A spray drift and associated vegetative vigor study was performed to determine the off-field drift deposition and potential toxicity of a herbicide to sensitive non-target plants at various distances downwind from the treated area. Each treatment consisted of four 100 foot wide spray swaths that ran perpendicular to the target wind direction. There were three trials and each was performed on a 515 foot x 334 foot area that included the upwind control plants, treated area, and downwind plants.. One trial had vegetation (approximately 12” tall mowed grass; typical scenario) in the downwind deposition area and two trials had bare ground deposition areas (worst-case scenario). Drift collectors placed 5, 30, 50, 75, and 100 feet downwind of the application area were analyzed for herbicide residues. Pots of lettuce and navy bean plants (2-4 leaf stage), two species known to be sensitive to the herbicide, were placed 5, 30, 50, and 100 feet downwind of the application areas. There were 25 replicate pots/species at each downwind distance and 50 replicate pots/species for the corresponding upwind controls. Each pot had 2 plants and plant height was determined prior to application for use as a covariate in the statistical analyses. The lettuce and navy bean plants were subsequently grown out in a greenhouse for 28 and 21 days, respectively. Plant survival, growth stage, phytotoxicity, and height were assessed at 7, 14 and 21 days after treatment (DAT) for all plants and at 28 DAT for lettuce. Dry weight was determined at test termination. No effects occurred to either test species placed in downwind vegetation at any distance. No statistical differences from controls were observed in navy bean or lettuce shoot height or weight at downwind distances of 30 feet or further from the edge of the application area for plants placed on bare ground. The field study results contrasted sharply with the high/larger predicted effects and effect zones that can result from using modeled spray drift curves and greenhouse bioassays with direct overspray exposure. This study confirms that comparing spray drift modeled exposure estimates to the greenhouse bioassay results can seriously over predict effects to downwind non-target plants.

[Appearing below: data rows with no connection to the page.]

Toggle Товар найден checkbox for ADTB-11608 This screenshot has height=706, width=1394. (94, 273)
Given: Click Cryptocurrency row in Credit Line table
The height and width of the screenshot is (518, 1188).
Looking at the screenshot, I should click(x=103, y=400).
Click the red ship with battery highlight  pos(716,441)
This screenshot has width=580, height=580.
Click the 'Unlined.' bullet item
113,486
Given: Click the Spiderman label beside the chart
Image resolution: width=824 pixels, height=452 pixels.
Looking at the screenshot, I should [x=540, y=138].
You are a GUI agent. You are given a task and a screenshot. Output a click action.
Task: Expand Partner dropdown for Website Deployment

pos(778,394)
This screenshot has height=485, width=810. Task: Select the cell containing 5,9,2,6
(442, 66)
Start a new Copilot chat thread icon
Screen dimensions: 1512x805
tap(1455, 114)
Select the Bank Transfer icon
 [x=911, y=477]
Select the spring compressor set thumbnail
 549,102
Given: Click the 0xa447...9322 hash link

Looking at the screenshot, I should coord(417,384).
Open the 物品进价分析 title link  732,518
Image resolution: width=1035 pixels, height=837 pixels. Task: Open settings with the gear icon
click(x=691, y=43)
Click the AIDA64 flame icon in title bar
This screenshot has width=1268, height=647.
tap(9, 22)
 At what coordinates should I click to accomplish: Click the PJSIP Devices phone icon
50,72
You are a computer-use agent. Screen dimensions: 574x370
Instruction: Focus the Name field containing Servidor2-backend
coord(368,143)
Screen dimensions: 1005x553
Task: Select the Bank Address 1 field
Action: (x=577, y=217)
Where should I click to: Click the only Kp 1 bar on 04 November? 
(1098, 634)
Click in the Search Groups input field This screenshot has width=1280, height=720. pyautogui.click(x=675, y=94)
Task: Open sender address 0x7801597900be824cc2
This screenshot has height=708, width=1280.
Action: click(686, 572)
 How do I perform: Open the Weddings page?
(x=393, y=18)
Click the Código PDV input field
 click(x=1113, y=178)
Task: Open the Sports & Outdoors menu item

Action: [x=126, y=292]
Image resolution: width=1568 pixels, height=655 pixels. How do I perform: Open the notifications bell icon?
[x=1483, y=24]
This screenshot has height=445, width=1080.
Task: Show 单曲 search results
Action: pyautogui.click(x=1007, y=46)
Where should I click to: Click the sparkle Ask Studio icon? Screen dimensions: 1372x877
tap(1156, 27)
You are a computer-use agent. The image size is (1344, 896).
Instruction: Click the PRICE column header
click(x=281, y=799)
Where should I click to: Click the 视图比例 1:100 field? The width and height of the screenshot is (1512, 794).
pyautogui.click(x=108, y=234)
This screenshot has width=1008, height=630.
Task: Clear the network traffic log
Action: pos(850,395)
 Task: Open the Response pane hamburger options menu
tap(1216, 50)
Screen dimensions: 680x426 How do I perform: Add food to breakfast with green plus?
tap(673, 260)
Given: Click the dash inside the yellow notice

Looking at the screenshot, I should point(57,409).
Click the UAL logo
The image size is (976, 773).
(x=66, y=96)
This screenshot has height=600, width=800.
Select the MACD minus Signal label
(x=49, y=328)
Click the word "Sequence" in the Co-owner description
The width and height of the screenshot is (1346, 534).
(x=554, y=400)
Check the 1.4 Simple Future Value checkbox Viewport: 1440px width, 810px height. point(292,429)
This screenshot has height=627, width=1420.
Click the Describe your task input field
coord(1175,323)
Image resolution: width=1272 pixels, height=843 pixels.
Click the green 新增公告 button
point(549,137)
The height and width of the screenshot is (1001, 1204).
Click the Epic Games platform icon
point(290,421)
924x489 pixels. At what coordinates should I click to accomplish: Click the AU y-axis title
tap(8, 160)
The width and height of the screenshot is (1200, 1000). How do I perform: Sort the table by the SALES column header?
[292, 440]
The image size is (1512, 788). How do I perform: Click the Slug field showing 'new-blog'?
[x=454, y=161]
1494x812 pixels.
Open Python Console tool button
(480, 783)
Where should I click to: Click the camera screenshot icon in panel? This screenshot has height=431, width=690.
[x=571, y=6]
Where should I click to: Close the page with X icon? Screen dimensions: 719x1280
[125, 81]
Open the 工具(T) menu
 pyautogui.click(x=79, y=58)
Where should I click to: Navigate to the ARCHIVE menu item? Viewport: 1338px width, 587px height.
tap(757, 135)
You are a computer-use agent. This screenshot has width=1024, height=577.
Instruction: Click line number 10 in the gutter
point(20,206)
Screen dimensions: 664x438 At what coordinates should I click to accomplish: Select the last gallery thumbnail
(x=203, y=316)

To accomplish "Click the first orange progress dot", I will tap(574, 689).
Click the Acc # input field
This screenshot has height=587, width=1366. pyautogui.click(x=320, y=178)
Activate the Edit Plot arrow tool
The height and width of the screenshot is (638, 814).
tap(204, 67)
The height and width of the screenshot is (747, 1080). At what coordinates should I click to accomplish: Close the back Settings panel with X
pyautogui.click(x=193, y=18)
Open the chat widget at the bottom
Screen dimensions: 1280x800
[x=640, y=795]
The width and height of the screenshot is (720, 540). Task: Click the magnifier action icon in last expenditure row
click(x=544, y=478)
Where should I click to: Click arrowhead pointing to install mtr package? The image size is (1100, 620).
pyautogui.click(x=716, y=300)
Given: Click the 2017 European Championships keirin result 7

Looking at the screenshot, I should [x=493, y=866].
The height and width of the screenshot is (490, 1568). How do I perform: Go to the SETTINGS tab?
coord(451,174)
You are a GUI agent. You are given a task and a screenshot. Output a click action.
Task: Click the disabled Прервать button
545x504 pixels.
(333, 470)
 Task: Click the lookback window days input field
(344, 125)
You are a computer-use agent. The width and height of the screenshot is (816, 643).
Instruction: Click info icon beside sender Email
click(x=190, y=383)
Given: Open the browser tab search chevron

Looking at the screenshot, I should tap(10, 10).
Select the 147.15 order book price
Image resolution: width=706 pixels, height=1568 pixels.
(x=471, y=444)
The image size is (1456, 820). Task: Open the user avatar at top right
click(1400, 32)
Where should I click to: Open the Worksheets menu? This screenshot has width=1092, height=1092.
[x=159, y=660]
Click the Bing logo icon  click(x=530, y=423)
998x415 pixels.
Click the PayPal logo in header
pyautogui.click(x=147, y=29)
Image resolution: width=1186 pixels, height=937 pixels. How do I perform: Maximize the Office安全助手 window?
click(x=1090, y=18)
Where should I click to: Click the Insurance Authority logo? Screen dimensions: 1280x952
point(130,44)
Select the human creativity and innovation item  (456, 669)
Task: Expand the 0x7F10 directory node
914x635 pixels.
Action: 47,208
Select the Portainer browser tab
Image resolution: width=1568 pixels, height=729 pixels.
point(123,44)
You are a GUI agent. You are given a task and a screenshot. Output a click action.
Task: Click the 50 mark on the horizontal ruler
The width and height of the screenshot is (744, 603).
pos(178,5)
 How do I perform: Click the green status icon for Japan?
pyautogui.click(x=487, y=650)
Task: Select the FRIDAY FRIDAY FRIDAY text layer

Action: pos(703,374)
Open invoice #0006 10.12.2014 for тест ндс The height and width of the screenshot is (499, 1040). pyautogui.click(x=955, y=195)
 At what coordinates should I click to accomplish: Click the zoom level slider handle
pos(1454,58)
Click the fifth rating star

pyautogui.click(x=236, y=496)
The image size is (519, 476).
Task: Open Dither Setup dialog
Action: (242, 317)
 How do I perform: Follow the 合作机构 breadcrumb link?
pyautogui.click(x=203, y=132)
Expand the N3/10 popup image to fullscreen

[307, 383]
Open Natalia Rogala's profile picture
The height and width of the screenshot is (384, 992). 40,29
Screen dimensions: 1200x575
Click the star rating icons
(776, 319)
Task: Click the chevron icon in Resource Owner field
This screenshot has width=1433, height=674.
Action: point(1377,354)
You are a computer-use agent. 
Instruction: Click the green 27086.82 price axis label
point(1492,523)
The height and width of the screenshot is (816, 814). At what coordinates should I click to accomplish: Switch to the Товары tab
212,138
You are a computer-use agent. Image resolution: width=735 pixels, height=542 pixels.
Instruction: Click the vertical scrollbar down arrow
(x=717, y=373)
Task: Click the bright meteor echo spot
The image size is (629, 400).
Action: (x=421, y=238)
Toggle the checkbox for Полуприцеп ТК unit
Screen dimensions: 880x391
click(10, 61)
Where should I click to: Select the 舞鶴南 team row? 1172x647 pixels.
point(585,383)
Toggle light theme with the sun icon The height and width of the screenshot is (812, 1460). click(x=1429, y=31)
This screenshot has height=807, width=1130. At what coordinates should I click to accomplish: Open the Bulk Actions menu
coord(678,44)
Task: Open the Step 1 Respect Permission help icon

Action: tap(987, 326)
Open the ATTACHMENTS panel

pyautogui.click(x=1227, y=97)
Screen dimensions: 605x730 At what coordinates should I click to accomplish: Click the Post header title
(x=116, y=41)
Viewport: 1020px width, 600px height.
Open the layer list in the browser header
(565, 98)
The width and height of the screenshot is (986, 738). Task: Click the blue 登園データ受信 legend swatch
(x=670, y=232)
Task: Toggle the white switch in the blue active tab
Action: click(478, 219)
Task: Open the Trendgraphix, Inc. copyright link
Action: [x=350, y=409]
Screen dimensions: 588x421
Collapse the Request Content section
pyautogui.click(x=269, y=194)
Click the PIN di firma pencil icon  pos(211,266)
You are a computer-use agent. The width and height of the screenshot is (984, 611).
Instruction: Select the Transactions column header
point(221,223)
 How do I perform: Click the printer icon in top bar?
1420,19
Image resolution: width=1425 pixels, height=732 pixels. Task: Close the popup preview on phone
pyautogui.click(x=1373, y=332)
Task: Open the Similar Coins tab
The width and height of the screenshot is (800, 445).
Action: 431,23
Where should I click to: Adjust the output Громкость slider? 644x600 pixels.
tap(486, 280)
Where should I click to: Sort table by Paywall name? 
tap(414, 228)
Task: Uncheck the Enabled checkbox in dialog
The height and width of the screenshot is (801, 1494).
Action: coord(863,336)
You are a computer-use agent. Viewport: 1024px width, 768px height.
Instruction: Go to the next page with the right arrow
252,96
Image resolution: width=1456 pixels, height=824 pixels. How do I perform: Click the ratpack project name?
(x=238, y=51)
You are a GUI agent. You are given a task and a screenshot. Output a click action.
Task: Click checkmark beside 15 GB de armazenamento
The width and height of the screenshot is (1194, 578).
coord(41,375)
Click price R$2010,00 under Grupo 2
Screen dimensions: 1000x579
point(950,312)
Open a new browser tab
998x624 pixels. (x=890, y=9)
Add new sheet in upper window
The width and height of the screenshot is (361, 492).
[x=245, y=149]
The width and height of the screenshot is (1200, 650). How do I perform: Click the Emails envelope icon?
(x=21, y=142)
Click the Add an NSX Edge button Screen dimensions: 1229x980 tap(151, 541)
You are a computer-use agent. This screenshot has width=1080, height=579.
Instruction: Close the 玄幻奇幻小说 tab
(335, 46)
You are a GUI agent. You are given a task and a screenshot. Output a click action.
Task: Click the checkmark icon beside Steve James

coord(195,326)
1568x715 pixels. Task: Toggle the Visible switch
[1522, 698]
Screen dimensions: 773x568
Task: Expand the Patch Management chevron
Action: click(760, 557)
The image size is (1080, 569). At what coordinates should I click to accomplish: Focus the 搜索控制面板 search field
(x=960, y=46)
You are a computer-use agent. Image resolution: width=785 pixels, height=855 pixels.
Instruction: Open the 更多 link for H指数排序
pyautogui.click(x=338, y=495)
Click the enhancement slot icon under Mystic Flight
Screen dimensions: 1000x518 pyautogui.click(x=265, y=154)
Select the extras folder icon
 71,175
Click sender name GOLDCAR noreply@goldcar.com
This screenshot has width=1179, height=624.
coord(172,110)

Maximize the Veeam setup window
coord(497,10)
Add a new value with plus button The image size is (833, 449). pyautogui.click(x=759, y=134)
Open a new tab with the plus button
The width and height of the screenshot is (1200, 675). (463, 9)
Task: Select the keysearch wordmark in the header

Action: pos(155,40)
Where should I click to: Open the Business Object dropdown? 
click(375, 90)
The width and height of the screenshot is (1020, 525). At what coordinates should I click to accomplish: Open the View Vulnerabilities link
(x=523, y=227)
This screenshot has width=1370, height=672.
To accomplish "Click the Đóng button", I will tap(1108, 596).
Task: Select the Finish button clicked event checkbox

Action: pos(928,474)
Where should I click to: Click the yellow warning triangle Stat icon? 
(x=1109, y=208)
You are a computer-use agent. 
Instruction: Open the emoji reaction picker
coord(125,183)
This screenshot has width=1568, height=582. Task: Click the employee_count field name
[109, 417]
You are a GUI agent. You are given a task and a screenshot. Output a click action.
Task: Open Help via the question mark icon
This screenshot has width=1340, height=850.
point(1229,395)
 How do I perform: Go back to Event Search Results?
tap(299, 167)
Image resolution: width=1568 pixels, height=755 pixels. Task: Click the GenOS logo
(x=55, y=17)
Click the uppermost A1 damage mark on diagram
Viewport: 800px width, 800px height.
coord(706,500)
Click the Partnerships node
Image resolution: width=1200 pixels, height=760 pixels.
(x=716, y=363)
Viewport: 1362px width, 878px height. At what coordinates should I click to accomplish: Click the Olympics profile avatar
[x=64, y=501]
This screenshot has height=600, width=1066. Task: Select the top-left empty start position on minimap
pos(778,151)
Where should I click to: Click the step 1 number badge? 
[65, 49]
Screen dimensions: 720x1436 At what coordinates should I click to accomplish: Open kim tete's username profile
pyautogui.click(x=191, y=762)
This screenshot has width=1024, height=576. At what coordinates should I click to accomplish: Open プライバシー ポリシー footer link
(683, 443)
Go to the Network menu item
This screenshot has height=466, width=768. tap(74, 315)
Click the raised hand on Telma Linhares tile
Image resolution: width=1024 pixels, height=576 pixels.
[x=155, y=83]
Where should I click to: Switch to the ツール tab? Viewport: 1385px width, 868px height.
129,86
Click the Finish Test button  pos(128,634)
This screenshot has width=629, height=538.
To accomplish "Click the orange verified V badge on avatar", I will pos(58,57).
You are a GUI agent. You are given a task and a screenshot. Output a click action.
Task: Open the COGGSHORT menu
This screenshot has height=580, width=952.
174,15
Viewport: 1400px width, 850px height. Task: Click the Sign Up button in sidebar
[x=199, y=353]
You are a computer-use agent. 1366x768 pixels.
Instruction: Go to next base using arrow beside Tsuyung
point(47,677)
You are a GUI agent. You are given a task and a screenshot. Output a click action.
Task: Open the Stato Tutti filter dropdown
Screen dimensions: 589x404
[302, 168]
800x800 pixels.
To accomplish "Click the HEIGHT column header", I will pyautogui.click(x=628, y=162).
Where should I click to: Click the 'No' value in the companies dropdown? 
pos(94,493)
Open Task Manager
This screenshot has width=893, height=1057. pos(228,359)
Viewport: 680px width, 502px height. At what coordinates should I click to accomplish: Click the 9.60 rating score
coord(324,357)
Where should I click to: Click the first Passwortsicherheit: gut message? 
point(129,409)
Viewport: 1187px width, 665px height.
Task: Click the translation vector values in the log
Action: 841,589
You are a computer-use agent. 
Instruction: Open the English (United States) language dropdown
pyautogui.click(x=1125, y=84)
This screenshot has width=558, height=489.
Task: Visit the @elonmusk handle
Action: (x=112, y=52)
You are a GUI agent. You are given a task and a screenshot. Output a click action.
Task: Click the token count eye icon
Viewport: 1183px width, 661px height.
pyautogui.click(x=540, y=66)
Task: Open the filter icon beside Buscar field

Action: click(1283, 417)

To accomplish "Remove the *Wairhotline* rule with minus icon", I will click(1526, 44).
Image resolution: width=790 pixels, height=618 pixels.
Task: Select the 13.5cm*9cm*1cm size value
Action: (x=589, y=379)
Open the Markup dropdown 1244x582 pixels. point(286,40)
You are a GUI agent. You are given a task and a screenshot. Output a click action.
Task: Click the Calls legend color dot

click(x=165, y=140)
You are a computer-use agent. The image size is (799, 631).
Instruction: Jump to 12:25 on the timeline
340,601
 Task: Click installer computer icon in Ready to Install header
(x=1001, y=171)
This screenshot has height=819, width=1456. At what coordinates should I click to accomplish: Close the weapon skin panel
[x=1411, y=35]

SESSION: Integration Pest Management, Risk Assessment and Environmental Sustainability (Room 718B), Environmental Risk Assessment Track

10:20 am: Refinement of Pesticide Exposure Estimates through Robust Incorporation of Spatial Datasets (#688)

M.F. Winchell, H. Rathjens, Stone Environmental, Inc.

A critical component to advancing pesticide ecological risk assessments is the improvement of pesticide exposure estimates across the landscape. Numerous environmental factors contribute to variability of pesticide exposure potential in both space and time. Traditional screening level approaches to estimating pesticide exposure make generalizations in landscape characteristics that lead to conservative scenarios assumed to apply over broad geographic regions. This generalization of conservative exposure predictions does not allow for the identification of actual locations and conditions that lead to the highest exposure risk, which in turn does not allow for the adoption of conservation measures that result in the greatest ecological benefit. Methods and data sets that allow for spatially explicit predictions of pesticide exposure have been developed over the past decade or longer and are gradually making their way into more routine ecological exposure and risk assessments. Many of these methods relay upon multiple years of high-resolution land use and crop data sets at the national scale to characterize potential pesticide use sites and are coupled with high resolution landscape data sets, such as elevation, slope, and hydrography. Application of these methods allow for prediction of probabilistic pesticide exposure distributes at a spatial scale, such as a water body or small catchment, that can more accurately assess risk to ecological communities or individual species and strategically target effective conservation measures. Examples of these spatially explicit pesticide exposure modeling approaches will be presented along with a discussion on how barriers to their wide implementation in ecological risk assessments might be overcome.